7.3.2019 Landkreis Ostallgäu. Betriebseinrichtungen des Sees wie Einlaufrohr, Überläufe und der Grundablass befinden sich in einem sanierungsbedürftigen Zustand.

Zahlreiche Stauanlagen und Dammbauwerke in Bayern haben zuletzt aufgrund von Extremwetterereignissen versagt. Deshalb müssen seit 2017 besonders Stauanlagen ab dem mittleren Gefährdungspotential geprüft und gegebenenfalls saniert werden. Das Bayerische Staatsministerium für Umwelt und Verbraucherschutz gab den Wasserwirtschaftsämtern deshalb Arbeitsanweisungen zur Überprüfung kleiner und sehr kleiner Stauanlagen vor.

Der Landkreis Ostallgäu ließ im Bereich Marktoberdorf für zwei kreiseigene Weiher (Korbsee und Baldaufweiher) bereits hydraulische Berechnungen und eine Standsicherheitsüberprüfung durchführen. Die Sanierungsmaßnahmen für den Korbsee wurden im Herbst 2018 durch den Kreisausschuss befürwortet und werden nun im Frühjahr 2019 erledigt.

Der Ettwieser Weiher wurde ebenfalls in ein mittleres Gefährdungspotential eingestuft, sodass auch von der Stadt Marktoberdorf als Eigentümer hydraulische Berechnungen und auf deren Grundlage dann die Errichtung einer Hochwasserentlastungsanlage gefordert wurden. Die Stadt muss für den Unterhalt des Ettwieser Weihers aufkommen, weil dieser ein sogenanntes „Gewässer dritter Ordnung“ ist.

Die hydraulischen Berechnungen wurden im Jahr 2018 von einem von der Stadt beauftragten Ingenieurbüro gemacht. Ergebnis war, dass das Dammbauwerk des Ettwieser Weihers bereits bei einem hundertjährigen Hochwasser überschwemmt. Die Maßnahmen zum Hochwasserschutz und zur Dammsicherheit sind förderfähig und werden momentan vom Bayerischen Staatsministerium für Umwelt und Verbraucherschutz mit 50 Prozent bezuschusst.

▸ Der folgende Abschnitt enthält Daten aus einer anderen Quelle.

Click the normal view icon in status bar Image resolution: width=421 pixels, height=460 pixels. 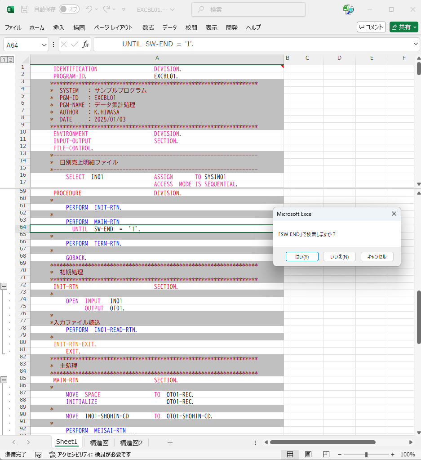tap(290, 454)
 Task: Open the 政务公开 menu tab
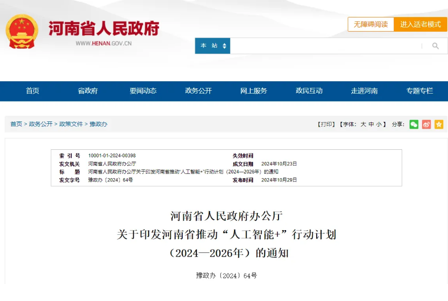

Schlechter baulicher Zustand

Unabhängig davon stellten die Experten fest, dass sich Betriebseinrichtungen, wie Einlaufrohr, Überläufe und der Grundablass in einem sanierungsbedürftigen Zustand befinden, sodass hier teilweise neu gebaut werden muss, um den Weiher zukünftig regelkonform aufstauen und ablassen zu können und so den Badebetrieb sicherzustellen. Auch diese Maßnahmen muss die Stadt für ihr Gewässer nach dem Wasserhaushaltsgesetz erfüllen.

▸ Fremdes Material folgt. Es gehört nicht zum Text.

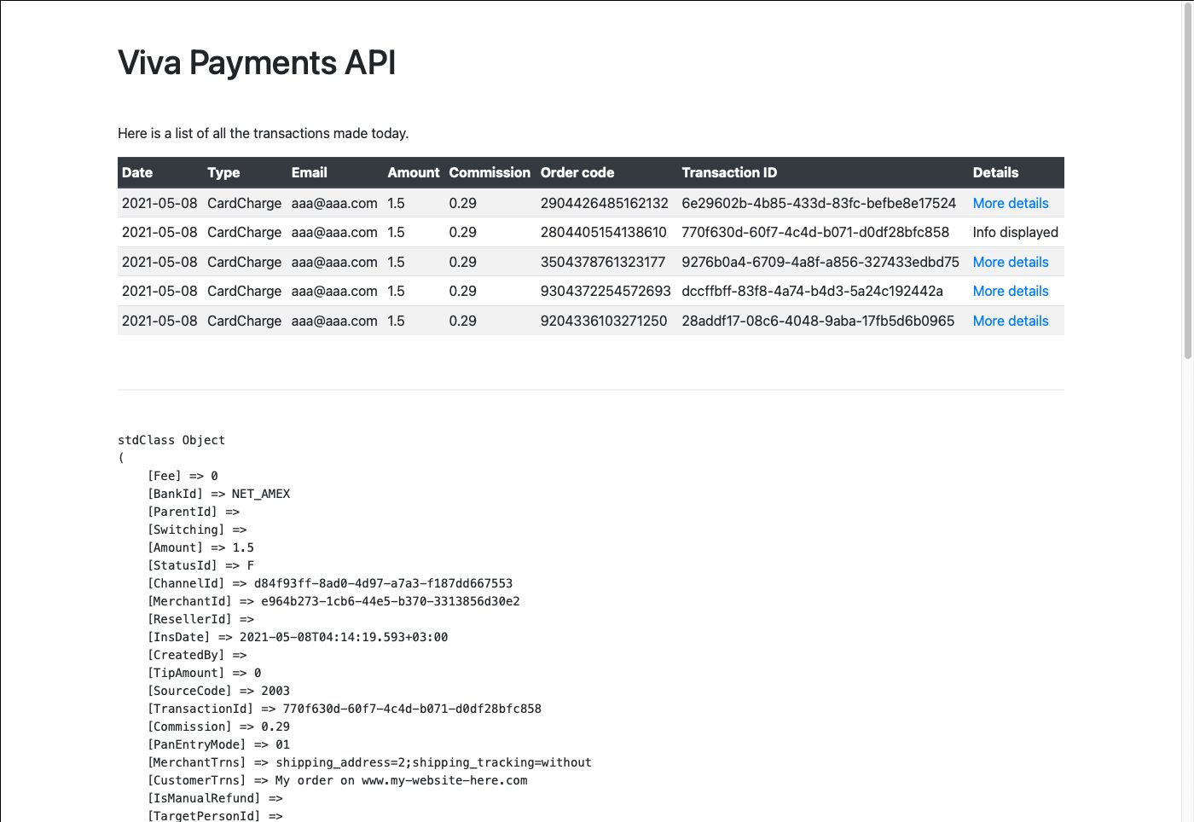Click the Email column header
Viewport: 1194px width, 822px height.
point(309,172)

Sanierung über den nächsten Winter

Vorerst wird der Badebetrieb am Ettwieser Weiher von Seiten des Landratsamtes als nicht gefährdet angesehen. Eine Sanierung über den nächsten Herbst oder Winter ist aus Sicht des Landratsamtes möglich. Im Falle eines Dammbruches wären der Ortsteil „Ettwiesen“ und die darum liegenden Felder betroffen. Die Haftung für mögliche Schäden bei einem möglichen Hochwasser mit Dammbruch hätte die Stadt Marktoberdorf zu tragen.